BUSINESS INSIDER: What does it mean to "think like a freak?"
STEVEN LEVITT: It means putting away your moral compass and not worrying about what the answer "should" be, but focusing on what the answer really is. It means thinking hard about causality. It means going beyond the obvious to consider all the possibilities - but still being willing to accept the obvious.
BI: You spend a lot of time in the book discussing bias. What's a business application?
SL: As I've worked with businesses in the years since "Freakonomics" came out, I've seen that almost everyone's reaction to a new problem is to use exactly the same approach they used whenever they last successfully solved a problem.
That's one of the reasons big firms have such a tough time transitioning when there are changes in the market. Firms adopt a set of shared beliefs - core values that everyone at the firm believes in and nobody questions anymore.
One example is when (I was) working with a large cellular company. They fundamentally believed that they were about voice calls and text messages. And really, they're so fundamentally about data now that text and voice are almost irrelevant. We couldn't have a conversation where it didn't come back to, "Well, what's the implication for text and voice."

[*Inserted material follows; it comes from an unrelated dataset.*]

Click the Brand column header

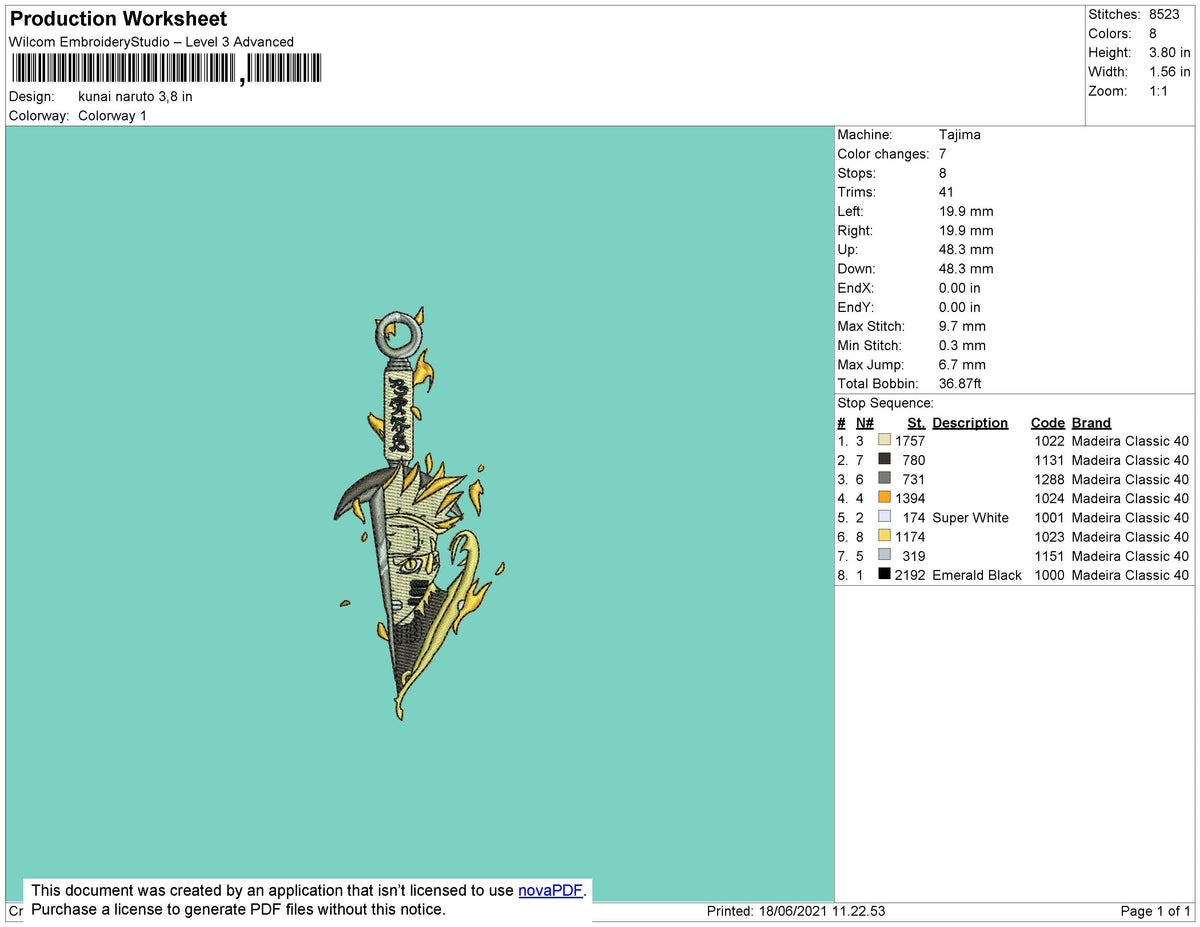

If not now, text and voice will soon be free because they don't impose any cost on your network. It's only because of history that text and voice aren't free right now. Data is all you need to worry about, but honestly I don't think that company will ever consider themselves a data company. My hunch is they're likely to be passed by.
BI: You press the point in the book that the three hardest words to say are "I don't know."
SL: It's absolutely been my experience in business that nobody ever wants to admit that they don't know the answer to questions, even when it's patently obvious that they can't know the answers because of the (limited) information they have. Businesspeople, especially in front of their bosses, have an almost unlimited ability to sit back and mint answers they don't know. To me, that's exactly the opposite of the "Freakonomics" approach.
BI: How can we incorporate thinking like freaks into our workflow?
SL: Most of the time, the simplest rule of thumb is "do today whatever I did yesterday." If it worked yesterday, it will probably work today.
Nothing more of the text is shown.